[Opening SELECTED EXCERPT section]
Once in Cincinnati, however, Lee realized he had no money, food, or place to go.

“I went into a restaurant and asked for a meal. Here I met some one [sic] who talked to me about the navy. This man took me to a recruiting office on the levee. I was asked my age and I said I was 15. I recall that this man said to the recruiting officer that ‘It was all right. He is 21.’ After some formality which I do not recall, I was taken to the receiving ship which was tied to the wharf, I think, on the Ohio shore. Within the first hour, someone called out ‘Fresh Fish’ at me and I was in a fight. It resulted in my being bitten on the cheek by a man who had been in the service longer and whose name was Moore or Williams, I think, and I carry the scar to this day. There is a scar ½ inch beneath my left eye which is the shape of a horseshoe, the convexity down, and in size about a half inch across.” 

Such was how Lee found himself enlisted and inducted as a sailor of the US Navy. In this chaos, he also accidentally ended up on the rolls under his older brother’s name, a mistake he had to explain to the Bureau of Pensions in 1903 to confirm his identity and receive his benefits:

“I was a green German boy and did not understand or speak at all well the English language. When the officer who enlisted me asked me my name, I told him it was L. Rothschild. He said to me ‘Louis?’ and I, not half understanding him, answered him, ‘Yes.’ And it was so put down in the rolls. The fact is that the officer did not give me a chance to explain, had I understood him.

I had a brother by the name of Louis so that it was embarrassing to have the name of Louis used after I came home from the Navy. He and I talked the matter over and we decided I should use the first part of my German name, Leopold, and that I should make the name, Lee and I did so, and have been known as Lee Rothschild ever since[.]”

Lee enlisted in the Navy in July 1864 as a Landsman, with less than a year left of the Civil War to go. But, he served on four ships–the USS Grampus, the USS Great Western, the USS Cricket, and the USS Romeo–and he saw his fair share of action, which he detailed in his pension affidavits.

“On one occasion, we took Gen[eral E. R. S.] Canby up the river and I was assigned to duty that day as his orderly. I accompanied him to the hurricane deck. He and Cap’t Cronin were there together and I was following at the proper distance. A shot was fired from the bank and Gen’l Canby was hit. Cap’t Cronin helped him down to the officer’s cabin with my assistance.”
[Closing SELECTED EXCERPT section]
[Opening MATERIAL PROVIDED section]
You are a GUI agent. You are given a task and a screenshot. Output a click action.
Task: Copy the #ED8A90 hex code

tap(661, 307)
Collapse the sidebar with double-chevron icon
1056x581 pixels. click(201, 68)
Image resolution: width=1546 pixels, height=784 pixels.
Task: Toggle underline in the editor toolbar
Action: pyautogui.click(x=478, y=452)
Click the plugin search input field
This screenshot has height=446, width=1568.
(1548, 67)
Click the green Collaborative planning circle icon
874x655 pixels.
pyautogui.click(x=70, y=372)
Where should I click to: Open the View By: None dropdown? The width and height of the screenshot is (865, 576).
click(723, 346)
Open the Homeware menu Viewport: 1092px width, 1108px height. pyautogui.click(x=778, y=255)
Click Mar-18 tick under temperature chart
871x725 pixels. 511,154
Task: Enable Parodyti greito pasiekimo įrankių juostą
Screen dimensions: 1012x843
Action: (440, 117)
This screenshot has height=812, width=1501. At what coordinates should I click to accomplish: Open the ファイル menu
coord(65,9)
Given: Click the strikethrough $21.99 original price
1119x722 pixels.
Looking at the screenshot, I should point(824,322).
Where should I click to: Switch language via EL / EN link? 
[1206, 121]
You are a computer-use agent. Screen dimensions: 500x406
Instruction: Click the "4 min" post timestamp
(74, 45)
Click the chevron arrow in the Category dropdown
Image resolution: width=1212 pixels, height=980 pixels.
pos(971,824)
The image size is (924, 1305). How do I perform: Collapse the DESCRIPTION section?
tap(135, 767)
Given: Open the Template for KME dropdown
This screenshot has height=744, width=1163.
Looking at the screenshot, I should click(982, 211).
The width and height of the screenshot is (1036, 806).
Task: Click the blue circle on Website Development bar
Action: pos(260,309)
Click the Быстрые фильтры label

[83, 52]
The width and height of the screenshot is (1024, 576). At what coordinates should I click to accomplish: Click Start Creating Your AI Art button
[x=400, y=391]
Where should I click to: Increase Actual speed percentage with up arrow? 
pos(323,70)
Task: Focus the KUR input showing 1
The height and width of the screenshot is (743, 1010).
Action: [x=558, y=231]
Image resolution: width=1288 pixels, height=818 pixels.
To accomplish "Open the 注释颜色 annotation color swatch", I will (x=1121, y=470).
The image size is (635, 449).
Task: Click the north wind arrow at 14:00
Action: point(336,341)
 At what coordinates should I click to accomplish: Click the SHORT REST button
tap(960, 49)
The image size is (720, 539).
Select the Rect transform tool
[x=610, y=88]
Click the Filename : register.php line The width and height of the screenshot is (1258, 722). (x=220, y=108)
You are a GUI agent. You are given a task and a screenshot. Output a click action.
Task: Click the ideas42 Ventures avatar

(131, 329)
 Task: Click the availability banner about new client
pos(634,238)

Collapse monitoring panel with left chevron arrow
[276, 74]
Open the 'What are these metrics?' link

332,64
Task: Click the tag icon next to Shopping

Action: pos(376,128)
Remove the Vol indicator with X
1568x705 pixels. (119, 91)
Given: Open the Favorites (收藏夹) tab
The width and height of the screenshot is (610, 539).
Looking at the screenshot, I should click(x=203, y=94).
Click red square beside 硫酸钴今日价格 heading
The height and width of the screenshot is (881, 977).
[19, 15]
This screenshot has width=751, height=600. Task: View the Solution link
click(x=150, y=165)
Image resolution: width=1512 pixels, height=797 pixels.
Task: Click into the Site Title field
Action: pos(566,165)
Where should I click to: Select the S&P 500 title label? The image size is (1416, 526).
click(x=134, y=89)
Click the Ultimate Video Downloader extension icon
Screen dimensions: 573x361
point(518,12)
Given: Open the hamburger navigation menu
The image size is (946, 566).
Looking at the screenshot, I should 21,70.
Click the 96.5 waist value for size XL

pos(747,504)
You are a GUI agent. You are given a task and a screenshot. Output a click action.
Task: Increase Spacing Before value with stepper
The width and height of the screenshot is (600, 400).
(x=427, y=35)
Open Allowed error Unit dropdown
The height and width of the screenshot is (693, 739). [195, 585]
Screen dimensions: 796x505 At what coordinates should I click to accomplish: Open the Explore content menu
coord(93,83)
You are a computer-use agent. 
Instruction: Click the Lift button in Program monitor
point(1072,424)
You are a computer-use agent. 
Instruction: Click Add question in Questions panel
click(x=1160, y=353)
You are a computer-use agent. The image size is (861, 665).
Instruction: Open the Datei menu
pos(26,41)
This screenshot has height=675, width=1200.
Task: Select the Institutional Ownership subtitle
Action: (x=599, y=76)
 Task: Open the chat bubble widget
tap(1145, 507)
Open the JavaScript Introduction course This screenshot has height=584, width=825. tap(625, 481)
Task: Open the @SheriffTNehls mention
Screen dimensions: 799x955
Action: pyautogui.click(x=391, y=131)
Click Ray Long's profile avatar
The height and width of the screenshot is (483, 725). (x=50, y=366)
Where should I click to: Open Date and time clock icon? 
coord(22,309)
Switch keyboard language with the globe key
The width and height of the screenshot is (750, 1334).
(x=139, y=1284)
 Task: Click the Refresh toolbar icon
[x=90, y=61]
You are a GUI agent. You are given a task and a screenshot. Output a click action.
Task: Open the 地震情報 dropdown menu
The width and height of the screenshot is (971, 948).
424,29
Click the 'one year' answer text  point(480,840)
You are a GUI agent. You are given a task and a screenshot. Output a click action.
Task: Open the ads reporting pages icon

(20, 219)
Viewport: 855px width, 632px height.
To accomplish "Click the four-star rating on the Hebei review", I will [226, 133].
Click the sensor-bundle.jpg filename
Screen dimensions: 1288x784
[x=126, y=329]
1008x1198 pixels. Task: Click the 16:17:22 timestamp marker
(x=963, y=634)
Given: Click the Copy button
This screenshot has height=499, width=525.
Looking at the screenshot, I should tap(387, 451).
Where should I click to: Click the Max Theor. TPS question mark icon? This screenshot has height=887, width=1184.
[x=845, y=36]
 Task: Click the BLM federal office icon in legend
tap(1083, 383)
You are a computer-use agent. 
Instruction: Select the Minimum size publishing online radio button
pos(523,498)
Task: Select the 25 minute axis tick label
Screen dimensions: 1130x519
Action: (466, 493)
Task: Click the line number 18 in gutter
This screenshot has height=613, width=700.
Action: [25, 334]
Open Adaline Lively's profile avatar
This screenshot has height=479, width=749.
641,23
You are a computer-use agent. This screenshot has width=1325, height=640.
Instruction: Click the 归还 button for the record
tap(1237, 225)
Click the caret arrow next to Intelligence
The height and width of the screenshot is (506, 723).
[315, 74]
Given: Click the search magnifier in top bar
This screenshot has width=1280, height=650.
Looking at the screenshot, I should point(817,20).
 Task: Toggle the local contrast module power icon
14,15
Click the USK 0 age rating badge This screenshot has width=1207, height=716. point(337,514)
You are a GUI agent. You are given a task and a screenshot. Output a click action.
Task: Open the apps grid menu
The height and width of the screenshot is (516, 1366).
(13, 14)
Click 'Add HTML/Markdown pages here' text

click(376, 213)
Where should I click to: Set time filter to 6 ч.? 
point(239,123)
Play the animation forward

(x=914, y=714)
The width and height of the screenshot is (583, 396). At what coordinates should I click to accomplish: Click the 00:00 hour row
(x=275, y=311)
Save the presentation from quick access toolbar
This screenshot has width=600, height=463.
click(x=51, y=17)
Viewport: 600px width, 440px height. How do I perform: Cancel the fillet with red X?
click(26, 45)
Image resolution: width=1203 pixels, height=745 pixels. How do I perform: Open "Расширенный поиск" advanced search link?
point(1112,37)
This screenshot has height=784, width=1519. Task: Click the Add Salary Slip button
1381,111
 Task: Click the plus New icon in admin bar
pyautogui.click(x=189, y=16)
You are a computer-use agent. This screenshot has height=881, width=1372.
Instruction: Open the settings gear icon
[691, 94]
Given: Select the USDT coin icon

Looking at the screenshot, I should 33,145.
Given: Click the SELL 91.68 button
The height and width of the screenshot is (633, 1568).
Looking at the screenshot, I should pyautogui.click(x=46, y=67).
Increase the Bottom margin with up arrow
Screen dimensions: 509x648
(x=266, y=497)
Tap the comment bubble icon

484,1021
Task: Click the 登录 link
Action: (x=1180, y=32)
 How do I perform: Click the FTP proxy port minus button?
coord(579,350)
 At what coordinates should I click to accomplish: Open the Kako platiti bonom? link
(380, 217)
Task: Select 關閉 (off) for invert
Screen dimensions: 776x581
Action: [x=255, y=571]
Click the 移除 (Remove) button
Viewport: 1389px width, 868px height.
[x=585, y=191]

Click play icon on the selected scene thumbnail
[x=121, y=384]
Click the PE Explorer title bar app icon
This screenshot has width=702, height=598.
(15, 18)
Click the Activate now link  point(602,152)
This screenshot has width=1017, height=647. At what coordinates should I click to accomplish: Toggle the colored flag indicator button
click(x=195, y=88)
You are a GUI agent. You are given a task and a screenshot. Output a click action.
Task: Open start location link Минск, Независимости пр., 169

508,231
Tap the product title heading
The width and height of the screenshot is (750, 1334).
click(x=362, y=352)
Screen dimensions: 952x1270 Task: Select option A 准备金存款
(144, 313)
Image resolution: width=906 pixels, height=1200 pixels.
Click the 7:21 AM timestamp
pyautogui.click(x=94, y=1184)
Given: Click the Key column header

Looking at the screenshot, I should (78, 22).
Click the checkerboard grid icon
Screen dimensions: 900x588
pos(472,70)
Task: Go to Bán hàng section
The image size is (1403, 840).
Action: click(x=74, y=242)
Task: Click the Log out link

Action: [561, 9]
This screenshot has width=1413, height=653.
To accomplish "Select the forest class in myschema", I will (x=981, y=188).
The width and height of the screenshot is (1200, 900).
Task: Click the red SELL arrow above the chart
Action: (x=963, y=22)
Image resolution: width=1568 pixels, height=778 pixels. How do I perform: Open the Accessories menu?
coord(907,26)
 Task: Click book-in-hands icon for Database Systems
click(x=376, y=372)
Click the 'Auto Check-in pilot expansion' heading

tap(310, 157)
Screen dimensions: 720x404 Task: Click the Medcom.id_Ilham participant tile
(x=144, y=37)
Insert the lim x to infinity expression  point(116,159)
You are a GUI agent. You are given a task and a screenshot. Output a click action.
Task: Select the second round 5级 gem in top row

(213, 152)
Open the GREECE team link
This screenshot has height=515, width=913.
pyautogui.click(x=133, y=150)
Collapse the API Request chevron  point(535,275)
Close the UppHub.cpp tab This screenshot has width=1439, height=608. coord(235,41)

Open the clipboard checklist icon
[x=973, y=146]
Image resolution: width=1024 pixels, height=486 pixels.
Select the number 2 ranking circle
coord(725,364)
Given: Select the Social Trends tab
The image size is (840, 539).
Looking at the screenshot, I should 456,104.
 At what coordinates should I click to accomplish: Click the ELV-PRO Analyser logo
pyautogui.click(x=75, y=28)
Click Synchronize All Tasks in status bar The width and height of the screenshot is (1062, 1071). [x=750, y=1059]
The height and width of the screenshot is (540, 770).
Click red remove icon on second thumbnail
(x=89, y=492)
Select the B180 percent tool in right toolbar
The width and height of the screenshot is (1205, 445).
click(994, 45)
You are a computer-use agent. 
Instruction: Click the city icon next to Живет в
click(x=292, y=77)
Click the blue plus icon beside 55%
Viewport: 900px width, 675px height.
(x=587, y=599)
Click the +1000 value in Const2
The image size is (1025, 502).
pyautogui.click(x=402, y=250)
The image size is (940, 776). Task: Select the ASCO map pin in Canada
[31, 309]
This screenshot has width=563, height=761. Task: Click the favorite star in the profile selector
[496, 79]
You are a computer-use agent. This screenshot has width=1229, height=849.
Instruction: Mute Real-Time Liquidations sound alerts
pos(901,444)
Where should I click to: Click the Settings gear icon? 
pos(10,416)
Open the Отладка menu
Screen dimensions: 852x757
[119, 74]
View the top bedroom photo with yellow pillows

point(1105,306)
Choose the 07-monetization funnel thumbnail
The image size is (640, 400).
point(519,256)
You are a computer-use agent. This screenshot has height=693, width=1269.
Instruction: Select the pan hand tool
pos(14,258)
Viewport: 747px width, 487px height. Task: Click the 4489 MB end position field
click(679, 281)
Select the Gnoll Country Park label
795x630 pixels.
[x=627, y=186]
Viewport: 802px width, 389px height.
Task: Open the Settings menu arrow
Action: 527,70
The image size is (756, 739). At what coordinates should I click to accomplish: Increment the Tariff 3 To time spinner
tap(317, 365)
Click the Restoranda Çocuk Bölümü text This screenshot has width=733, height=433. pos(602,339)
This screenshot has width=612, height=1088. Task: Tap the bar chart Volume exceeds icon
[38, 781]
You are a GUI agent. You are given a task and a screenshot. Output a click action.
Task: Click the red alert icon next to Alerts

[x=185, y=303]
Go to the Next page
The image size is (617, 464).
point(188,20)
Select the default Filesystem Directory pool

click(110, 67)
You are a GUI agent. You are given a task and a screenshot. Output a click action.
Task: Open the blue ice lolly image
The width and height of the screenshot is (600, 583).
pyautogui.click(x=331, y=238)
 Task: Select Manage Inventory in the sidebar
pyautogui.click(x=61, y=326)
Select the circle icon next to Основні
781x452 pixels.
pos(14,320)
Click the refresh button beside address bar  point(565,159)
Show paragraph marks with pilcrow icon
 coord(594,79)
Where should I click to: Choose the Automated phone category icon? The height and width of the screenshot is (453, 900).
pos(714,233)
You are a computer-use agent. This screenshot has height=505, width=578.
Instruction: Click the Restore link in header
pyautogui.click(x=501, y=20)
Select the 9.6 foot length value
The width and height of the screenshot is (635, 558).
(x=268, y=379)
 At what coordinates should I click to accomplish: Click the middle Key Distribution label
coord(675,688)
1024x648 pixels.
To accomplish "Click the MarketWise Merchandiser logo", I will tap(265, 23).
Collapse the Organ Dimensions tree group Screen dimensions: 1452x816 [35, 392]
[Closing MATERIAL PROVIDED section]
● TASKS TO COMPLETE:
1. In the account of Lee Rothschild's Navy service, on which four ships did he serve?
2. Continue the account of Lee Rothschild's Navy service from where it stops.

● ANSWERS BY ITEM:
1. He served on the USS Grampus, the USS Great Western, the USS Cricket and the USS Romeo.

2.
Lee continued to explain that Canby was hit in a particularly private place, but allowed the surgeon to examine and treat him without any anesthetic. It became a joke amongst the sailors who stated “that the ball [fired] was the most important one of the War as it wounded Gen’l Canby, his staff, and all his privates.” The type of humor one would expect from a group of teenage sailors. Lee additionally recounted getting drunk in New Orleans, the flag being lowered on board his ship when they received news of the assassination of President Lincoln, and how medicine given to him for a fever and ague “made [his] teeth loose.” His pension questionnaire also shows he partook in another significant part of the Navy culture, and like so many sailors before him, got a tattoo: his initials with a shield beneath on his left forearm, taboo in most Jewish families. Small anecdotes that really help to paint a picture of what this then 15-year-old’s life was like onboard a Navy ship during the Civil War.

At his discharge, Lee was in very poor health. According to brother Louis;

“When he came home from the service, he was thin and emaciated; he was taken to Alleghany, Pa. About a month later, he was taken, sick as he was, to my sister[‘]s at Cleveland. He continued to get worse and was given up to die. He was jaundiced and was so low that I was told that I had better come. I went from Phil[adelphi]a to Cleveland to see him. This sickness was a continuation of what he had in the service. His mouth was so sore that he could not eat. I recall that I carried him from the car to the carriage when he went to Cleveland. He was months in getting at all well.”  

Lee recovered, and, after Lee spent time in Bucyrus, OH, the brothers ultimately settled together in Omaha, NE. Lee was a livestock dealer and Louis was an inspector for the city engineering department. Both are buried in the Pleasant Hill Jewish Cemetery in Omaha.